I’m thinking either Putin is nuts, stupid, or has been diagnosed with a fatal illness. Something is really off on this.
I know right? I think Xi has gotten his ear. And Xi doesn't have Putin's best interests in mind.
Here is a post from TexAgs.com which could give a clue into Putin’s state of mind. I’m a Bama fan, but TexAgs.com contains some good political info.
Ksenia Sobchak, another television celebrity whose father was mayor of St. Petersburg and a 1990s mentor to Mr. Putin, posted on Instagram that from now on she would only “believe in the worst possible scenarios” about her country’s future. Days earlier, she had praised Mr. Putin as a “grown-up, adequate politician” compared to his Ukrainian and American counterparts.
“We are now all trapped in this situation,” she wrote on Thursday. “There is no exit. We Russians will spend many years digging out from the consequences of this day.”

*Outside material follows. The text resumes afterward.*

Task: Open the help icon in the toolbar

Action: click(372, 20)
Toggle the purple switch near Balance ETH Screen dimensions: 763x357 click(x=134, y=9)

During the pandemic, analysts had noticed a change in Mr. Putin a man who isolated himself in a bubble of social distancing without parallel among Western leaders. In isolation, he appeared to become more aggrieved and more emotional, and increasingly spoke about his mission in stark historical terms. His public remarks descended ever deeper into distorted historiography as he spoke of the need to right perceived historical wrongs suffered by Russia over the centuries at the hands of the West.
The political scientist Gleb O. Pavlovsky, a close adviser to Mr. Putin until falling out with him in 2011, said he was stunned by the president’s dark description of Ukraine as a dire threat to Russia in his hourlong speech to the nation on Monday.

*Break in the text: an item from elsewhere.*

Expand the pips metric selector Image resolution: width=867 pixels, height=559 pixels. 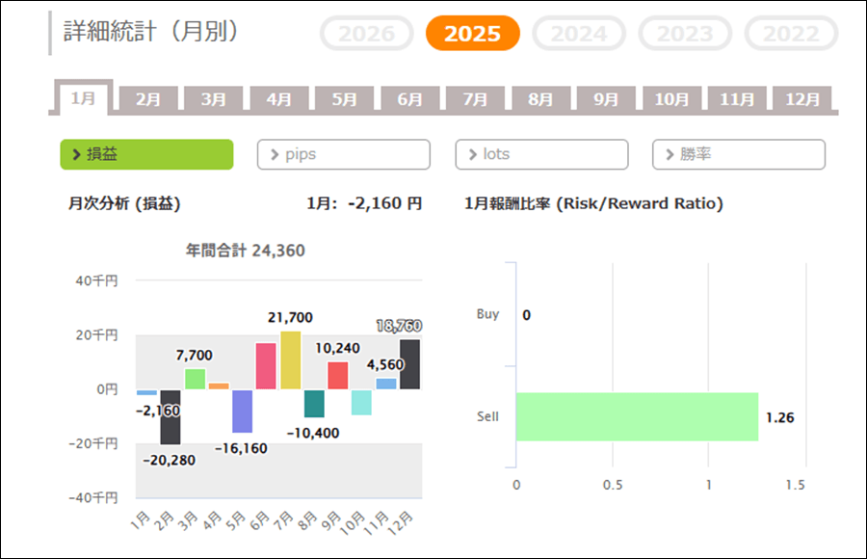[343, 154]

“I have no clue where he got all that he seems to be reading something totally strange,” Mr. Pavlovsky said. “He’s become an isolated man, more isolated than Stalin was.”
Ms. Stanovaya, the analyst, said she now felt that Mr. Putin’s heightened obsession with history in recent years had become key to understanding his motivation. After all, the war against Ukraine appeared impossible to explain strategically, since it had no clear resolution and would inevitably only increase anti-Russian sentiment abroad and escalate Russia’s confrontation with the NATO alliance.
“Putin has brought himself to a place in which he sees it as more important, more interesting, more compelling to fight for restoring historical justice than for Russia’s strategic priorities,” Ms. Stanovaya said. “This morning, I realized that a certain shift has taken place.”
She said that by all appearances, the ruling elite around Mr. Putin did not realize that Thursday’s war was coming, and was uncertain about how to respond. Beyond state television personalities and pro-Kremlin politicians, few prominent Russians spoke out in support of the war.
But that, she said, did not mean that Mr. Putin risked any kind of palace coup, given his tight hold on the country’s sprawling security apparatus and his expansive crackdown on dissent over the last year.
“He can still act for a long time,” Ms. Stanovaya said. “Inside Russia, he is practically secure from political risk.”